Please note that Usona is only able to respond to Expanded Access requests from licensed physicians. Additional requirements apply to Expanded Access use of controlled substances, including specific personnel and facility requirements for expanded access use of drugs of the psychedelic drug class.

Available Therapies via Single-Patient EA

Psilocybin capsules (25 mg)

Disease/Category-Specific EA Policies/Criteria

https://www.usonainstitute.org/expandedaccess/

USWM, LLC dba US WorldMeds

Expected Application Timeframe
5 business days
Single-Patient EA Policies/Criteria

US WorldMeds is committed to serving patients by providing safe, fair, and sustainable patient access to its medicines. USWM may be able to provide patients access to its investigational drug, DFMO (also called eflornithine or difluoromethylornithine), outside of a clinical trial if certain conditions are met and if permitted by local law and regulation. The use of an investigational medical product (i.e., one that has not been approved by the Food and Drug Administration [FDA]) outside of a clinical trial is known as Expanded Access (sometimes referred to as “compassionate use”). Generally, there are two types of Expanded Access—Group Expanded Access and Individual Patient Expanded Access. For more information on the different types of Expanded Access, visit the following FDA website: https://www.fda.gov/news-events/public-health-focus/expanded-access.

USWM collaborates with Beat Childhood Cancer Research Consortium (BCC) and Sponsor-Investigator, Dr. Giselle Sholler and makes investigational product DFMO 192 mg tablets available for pediatric oncology indications through multiple clinical trials and a Group Expanded Access Program (also called Intermediate Population Expanded Access).
USWM does not currently provide Individual Patient Expanded Access; however, detailed written requests for unique circumstances will be reviewed on a fair and equitable basis.
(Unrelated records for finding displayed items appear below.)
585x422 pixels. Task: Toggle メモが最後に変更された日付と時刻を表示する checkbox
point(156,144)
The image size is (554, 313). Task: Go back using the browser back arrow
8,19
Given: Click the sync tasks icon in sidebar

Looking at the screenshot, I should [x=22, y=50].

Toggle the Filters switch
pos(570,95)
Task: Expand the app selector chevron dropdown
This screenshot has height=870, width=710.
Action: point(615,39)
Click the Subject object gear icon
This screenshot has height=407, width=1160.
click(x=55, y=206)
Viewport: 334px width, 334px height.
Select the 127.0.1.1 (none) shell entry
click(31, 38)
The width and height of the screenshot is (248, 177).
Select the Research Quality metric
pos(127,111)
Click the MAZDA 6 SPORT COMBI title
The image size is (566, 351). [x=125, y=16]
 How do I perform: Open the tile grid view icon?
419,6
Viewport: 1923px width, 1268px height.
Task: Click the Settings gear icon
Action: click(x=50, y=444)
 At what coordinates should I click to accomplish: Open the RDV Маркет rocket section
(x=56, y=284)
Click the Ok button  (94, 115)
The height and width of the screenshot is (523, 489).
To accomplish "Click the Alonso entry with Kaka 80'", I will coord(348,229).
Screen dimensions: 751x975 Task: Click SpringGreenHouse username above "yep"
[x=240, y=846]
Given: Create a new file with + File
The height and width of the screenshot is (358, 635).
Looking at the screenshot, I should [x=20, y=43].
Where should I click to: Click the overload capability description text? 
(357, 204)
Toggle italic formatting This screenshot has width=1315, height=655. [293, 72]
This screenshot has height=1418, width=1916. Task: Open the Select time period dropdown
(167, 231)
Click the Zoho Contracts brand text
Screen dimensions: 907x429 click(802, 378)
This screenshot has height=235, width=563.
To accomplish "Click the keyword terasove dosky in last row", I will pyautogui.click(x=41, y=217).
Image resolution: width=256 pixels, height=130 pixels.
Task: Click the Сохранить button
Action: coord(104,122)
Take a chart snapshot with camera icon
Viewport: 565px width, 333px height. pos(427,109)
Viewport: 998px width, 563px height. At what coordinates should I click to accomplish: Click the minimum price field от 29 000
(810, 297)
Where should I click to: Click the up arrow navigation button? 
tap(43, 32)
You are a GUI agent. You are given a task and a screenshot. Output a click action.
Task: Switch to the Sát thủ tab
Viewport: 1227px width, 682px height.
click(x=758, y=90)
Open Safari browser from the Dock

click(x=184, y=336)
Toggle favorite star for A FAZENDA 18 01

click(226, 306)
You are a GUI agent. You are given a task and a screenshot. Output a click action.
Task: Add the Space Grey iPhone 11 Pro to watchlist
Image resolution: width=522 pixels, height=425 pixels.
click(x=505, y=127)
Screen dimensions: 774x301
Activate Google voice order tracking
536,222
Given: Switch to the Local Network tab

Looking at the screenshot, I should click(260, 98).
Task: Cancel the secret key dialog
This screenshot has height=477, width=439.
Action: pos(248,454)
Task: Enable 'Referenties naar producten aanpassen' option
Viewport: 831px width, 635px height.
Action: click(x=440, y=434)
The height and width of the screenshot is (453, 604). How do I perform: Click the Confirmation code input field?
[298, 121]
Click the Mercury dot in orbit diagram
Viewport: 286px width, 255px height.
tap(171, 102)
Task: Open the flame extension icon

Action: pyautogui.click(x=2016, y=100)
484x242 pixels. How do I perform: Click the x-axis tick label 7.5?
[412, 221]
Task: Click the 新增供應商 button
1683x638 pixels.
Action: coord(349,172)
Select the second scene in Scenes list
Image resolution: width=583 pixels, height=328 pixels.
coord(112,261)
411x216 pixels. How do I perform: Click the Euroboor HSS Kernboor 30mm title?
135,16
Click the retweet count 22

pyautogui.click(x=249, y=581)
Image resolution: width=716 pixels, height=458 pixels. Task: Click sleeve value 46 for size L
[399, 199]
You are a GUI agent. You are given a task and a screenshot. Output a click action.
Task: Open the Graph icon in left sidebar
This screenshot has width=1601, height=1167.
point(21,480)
Expanded Access may not always be available. Information about the Group Expanded Access Program, including a full list of eligibility criteria and site contact information can be found here: https://clinicaltrials.gov/ct2/show/NCT03581240. In addition to meeting the eligibility criteria outlined at the link above, the following criteria must be met for entry into the Group Expanded Access Program:

  • USWM must have sufficient supply of DFMO to reasonably accommodate the anticipated duration of treatment.
  • The patient’s licensed physician must be willing to collaborate with the enrolling center.
  • The patient’s physician and enrolling physician determine there is no comparable or satisfactory therapy available to treat the patient’s disease or condition and they agree that the patient is clinically stable and able to receive this medication.
  • The patient’s parent/guardian is willing to travel with the patient to BCC at study entry and every three months while on treatment.

Licensed physicians may contact USWM with general requests or questions regarding Expanded Access at regulatoryaffairs@usworldmeds.com. USWM will endeavor to acknowledge general requests and questions within 5 business days. In line with the 21st Century Cures Act, USWM cannot guarantee access to investigational product to all patients. USWM may revise this policy at any time; at such time, the revised policy will be made publicly available.